Entering edit mode
8.5 years ago
sor.hub.lennart
▴
10
I'd like to know if you've any idea on how to BLAST hundreds of thousands of 10-mers to BLAST human reference genome. I've tried blast+ with short reads:
blastn -task "blastn-short" -query original2.fa -db database/GRCh38_full_analysis_set_plus_decoy_hla.fa
but standalone blast is simply too slow. I need a much faster algorithm, preferably in parallel, on the cloud.
I've tried ruffus as well but it seems that ruffus needs to create a segment-file for each kmer, which isn't reasonable to do. http://www.ruffus.org.uk/examples/bioinformatics/part1_code.html#examples-bioinformatics-part1-code
Any ideas?
What exactly are you trying to do? It may be easier to enumerate all 10mers from human genome and then compare them to your list.
Perhaps I missed an earlier, less detailed version of the post so forgive me for asking, but what is unclear? From the post, "how to BLAST hundreds of thousands of 10-mers to BLAST [sic] human reference genome." sor.hub.lennart even showed the exact command and explained alternatives they have tried. I don't see how that could be more clear. This is not the approach I would use for the task, but the question itself and the task seem pretty obvious (simply comparing 10-mers to a reference).
My intent in asking that question was to see if @sor.hub.lennart is trying to find a solution for a problem that is not included in the original post (the method/commands being employed are clearly described). If there is indeed a larger question then there may be a different tool/software besides blast that would be the right answer.

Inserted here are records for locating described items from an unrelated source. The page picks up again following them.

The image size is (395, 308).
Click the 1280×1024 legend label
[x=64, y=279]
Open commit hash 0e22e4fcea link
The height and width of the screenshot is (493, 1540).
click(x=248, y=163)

If the task is straightforward as it is written in the original post then there is no good option but to brute force parallelize the search by breaking the query into tens/hundreds of files and running the blast in parallel. There are no free/true parallel implementations of blast+ (I believe there may be one commercial parallel implementation but there may be other options I do not know about).
Thanks for the response, I was just curious if I missed something. Quite often there is a direct answer for the technical question but it is not the correct approach for the biological question. This one seemed pretty cut-and-dry though (on the surface, it is about trying to solve a large-scale matching problem) so I had to see if there was something I was missing. If BLAST-like output is critical for the analysis or pipeline, I'd try to solve the problem of parallelizing the task, otherwise I'd use a k-mer based approach with an appropriate threshold. I'll add that as an answer if there's not more to it. Cheers.